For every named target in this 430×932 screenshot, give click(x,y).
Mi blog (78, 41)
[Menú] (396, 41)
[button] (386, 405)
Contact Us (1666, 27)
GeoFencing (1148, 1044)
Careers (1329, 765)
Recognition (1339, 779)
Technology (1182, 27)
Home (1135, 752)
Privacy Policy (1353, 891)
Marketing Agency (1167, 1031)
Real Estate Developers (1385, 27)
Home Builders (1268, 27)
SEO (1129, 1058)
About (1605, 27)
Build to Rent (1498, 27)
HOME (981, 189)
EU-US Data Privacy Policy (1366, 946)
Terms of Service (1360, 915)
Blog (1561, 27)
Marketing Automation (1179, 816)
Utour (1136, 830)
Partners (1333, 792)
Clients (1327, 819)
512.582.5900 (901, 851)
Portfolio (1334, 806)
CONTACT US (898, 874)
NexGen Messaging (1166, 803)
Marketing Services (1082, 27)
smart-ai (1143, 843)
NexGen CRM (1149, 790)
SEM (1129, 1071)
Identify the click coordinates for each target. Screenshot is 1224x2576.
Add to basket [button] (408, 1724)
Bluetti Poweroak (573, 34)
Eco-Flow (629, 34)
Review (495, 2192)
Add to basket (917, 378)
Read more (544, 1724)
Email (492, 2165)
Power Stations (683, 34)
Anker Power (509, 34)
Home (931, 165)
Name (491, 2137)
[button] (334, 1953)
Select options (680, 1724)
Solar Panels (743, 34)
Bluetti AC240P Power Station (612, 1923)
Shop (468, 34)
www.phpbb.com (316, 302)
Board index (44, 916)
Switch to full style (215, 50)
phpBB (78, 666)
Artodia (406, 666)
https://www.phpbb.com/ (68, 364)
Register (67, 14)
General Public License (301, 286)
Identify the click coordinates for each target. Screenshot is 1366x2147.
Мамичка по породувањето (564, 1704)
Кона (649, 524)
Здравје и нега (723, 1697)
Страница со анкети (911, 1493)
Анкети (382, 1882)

--------------------

▸ Task item
Look through the data above and return exactly the lines from the one that contains "Build to Rent (1498, 27)" to the one that contains "NexGen Messaging (1166, 803)", inclusive, with nothing else.

▸ Solution for this task
Build to Rent (1498, 27)
HOME (981, 189)
EU-US Data Privacy Policy (1366, 946)
Terms of Service (1360, 915)
Blog (1561, 27)
Marketing Automation (1179, 816)
Utour (1136, 830)
Partners (1333, 792)
Clients (1327, 819)
512.582.5900 (901, 851)
Portfolio (1334, 806)
CONTACT US (898, 874)
NexGen Messaging (1166, 803)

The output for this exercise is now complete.